Vietnam PM assures ASEAN sugar import tariffs are history

By Dat Nguyen   February 19, 2020 | 06:43 pm PT
Vietnam PM assures ASEAN sugar import tariffs are history
A man works on a sugarcane farm in Thua-Thien Hue Province, central Vietnam. Photo by Shutterstock/Saigon85.
Vietnam is set to keep its commitment to ASEAN to scrap sugar import tariffs despite demands by the industry to delay the move.

Prime Minister Nguyen Xuan Phuc, speaking at a meeting on Tuesday, rejecting the demands, urged local businesses to compete fairly with other countries in the region. "The sugar industry needs to restructure to have higher productivity amid global integration."

He added that factories with outdated technologies and low productivity should be replaced with more advanced ones.

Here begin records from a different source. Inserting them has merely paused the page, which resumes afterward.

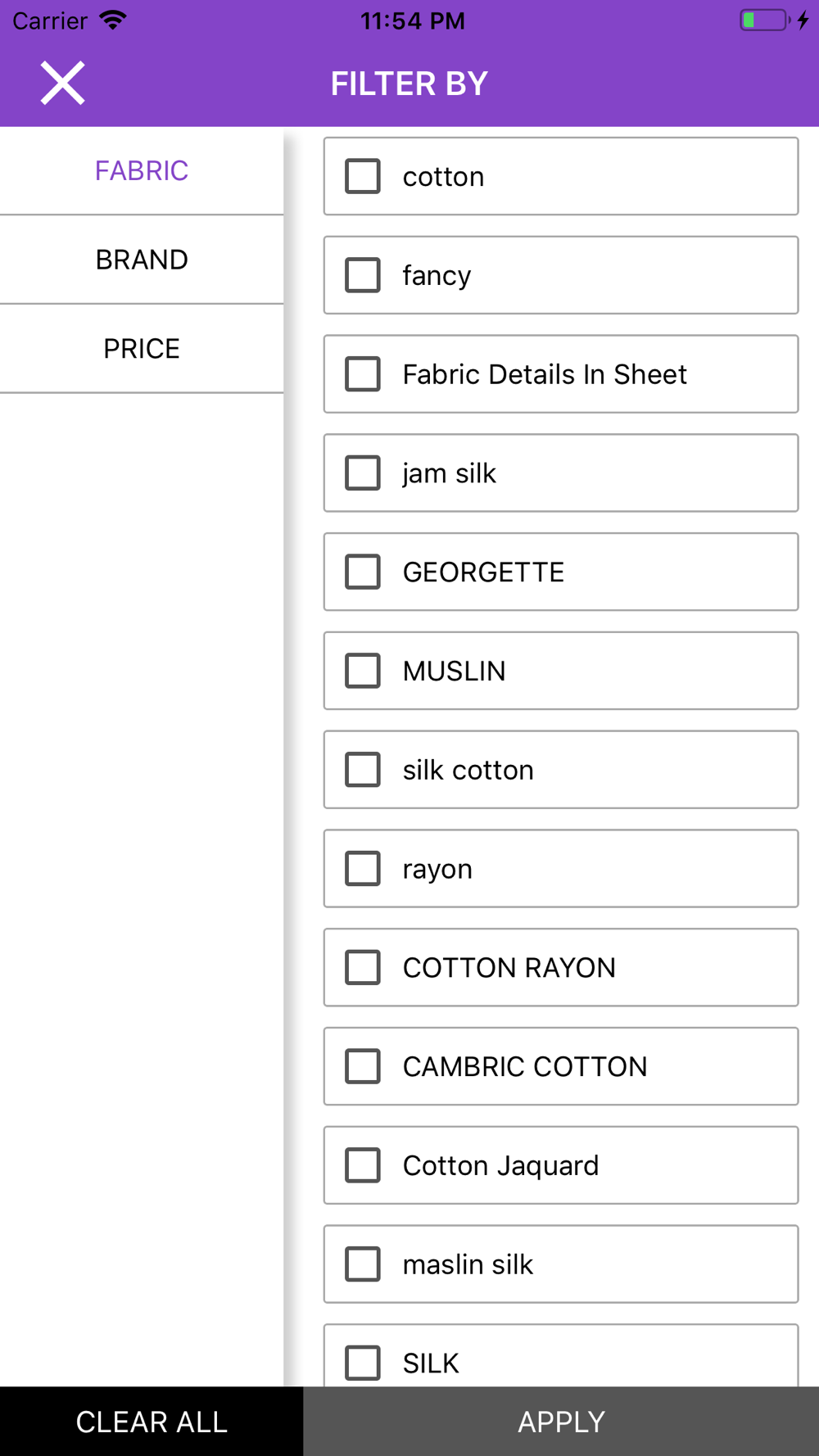Close the filter screen with X icon

63,84
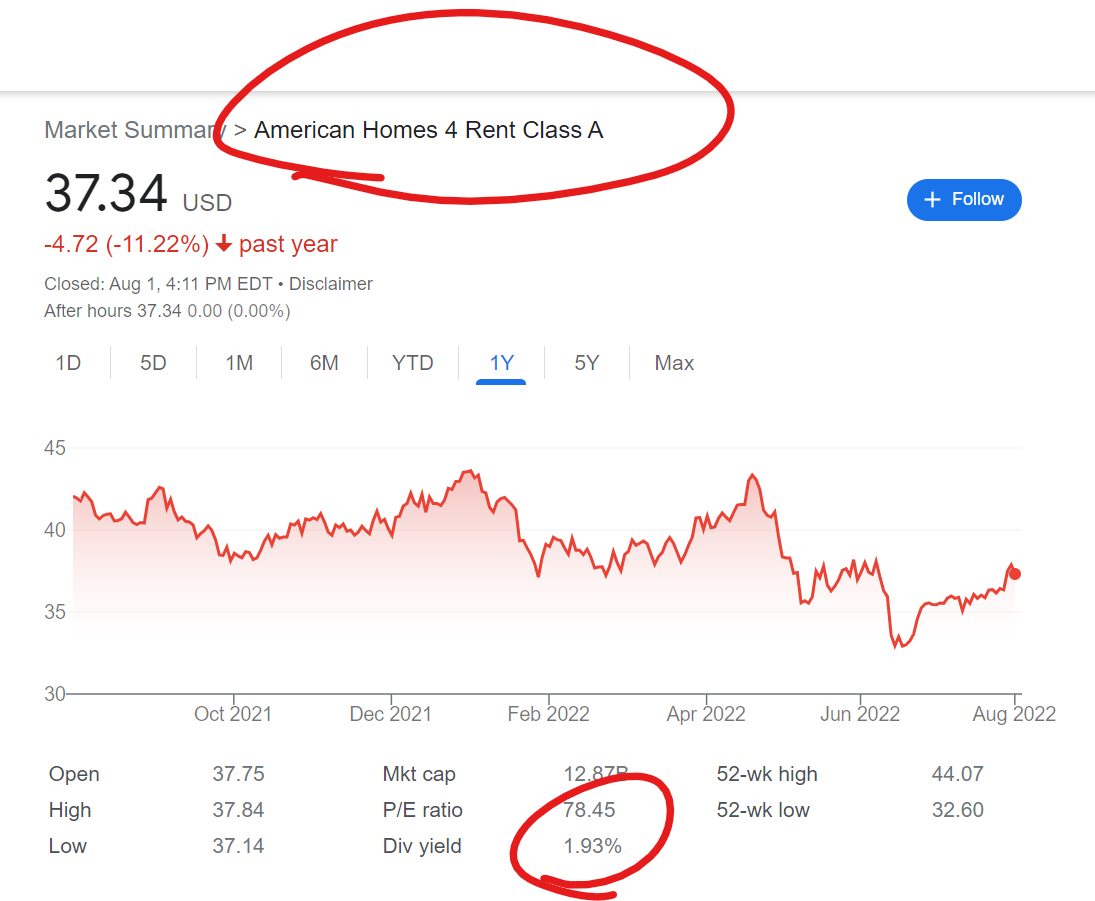Switch to the 1M chart period

(x=239, y=362)
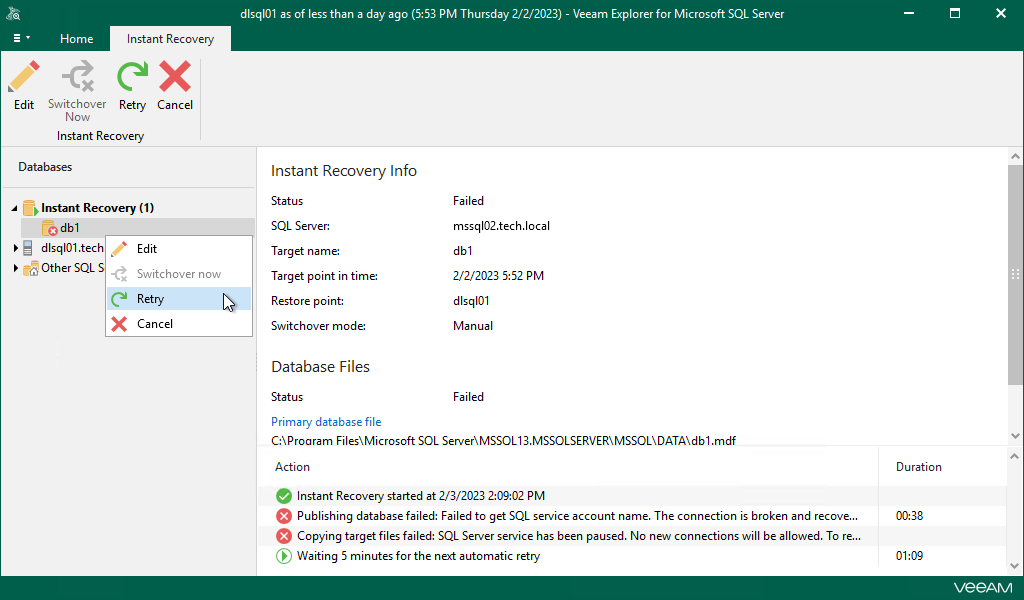
Task: Click the Duration column header
Action: [918, 467]
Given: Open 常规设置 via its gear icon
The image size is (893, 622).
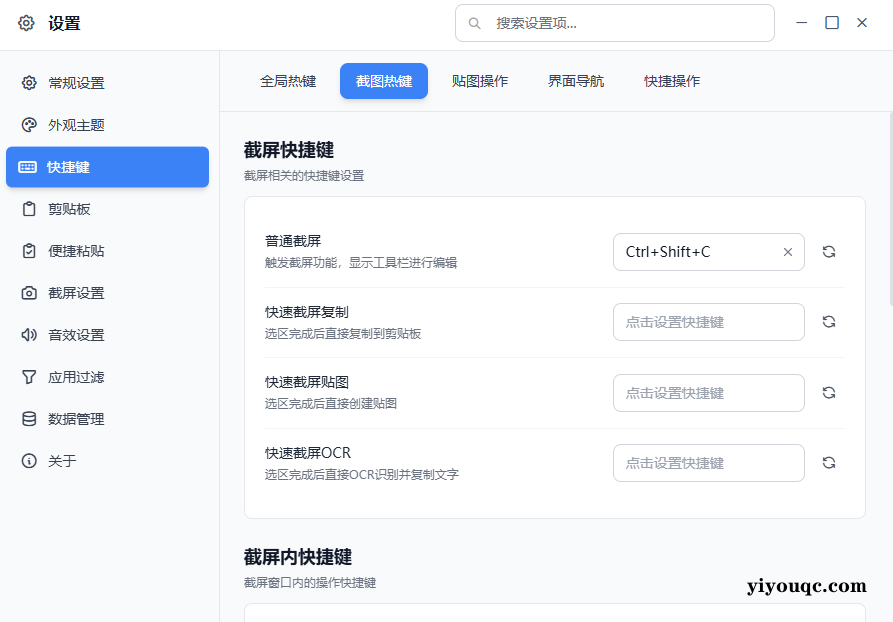Looking at the screenshot, I should (x=30, y=83).
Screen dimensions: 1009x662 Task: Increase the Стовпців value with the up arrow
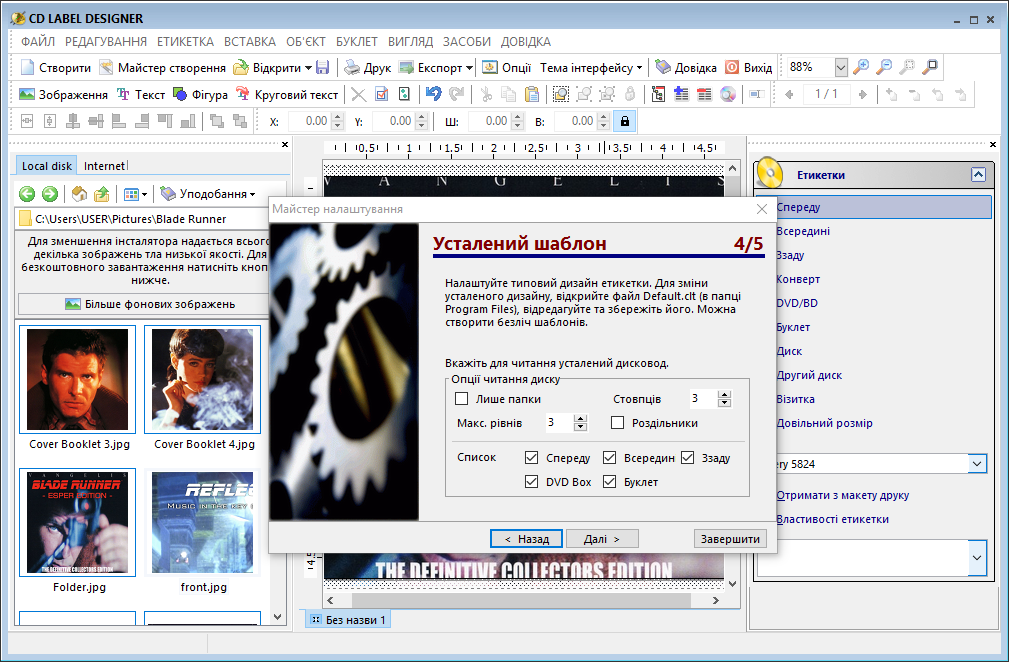(x=725, y=394)
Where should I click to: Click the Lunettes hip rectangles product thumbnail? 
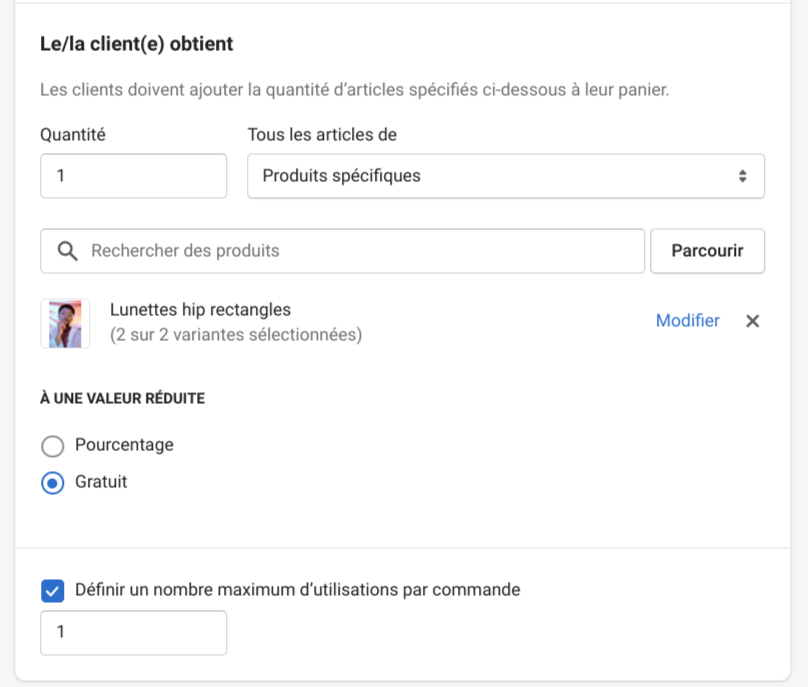[65, 323]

The country should have scrapped the 5 percent import tariff on sugar on January 1, 2018, under the ASEAN Trade in Goods Agreement, but negotiated with other member countries to delay it until January 1 this year following representations by the Vietnam Sugarcane and Sugar Association (VSSA).

The VSSA earlier this year again sought a delay to give time for Vietnamese firms to improve its competitiveness and claiming the cost of manufacturing a ton of sugar in Vietnam is up to VND200,000 ($8.6) higher than in Thailand.

An estimated 35,000 farmers in Vietnam grow sugarcane, but in the last two years production in most localities has been dwindling on growing competition due to lower regional prices, according to the Ministry of Agriculture and Rural Development.

VSSA estimates sugar output will fall 17.5 percent this year to 986,000 tons.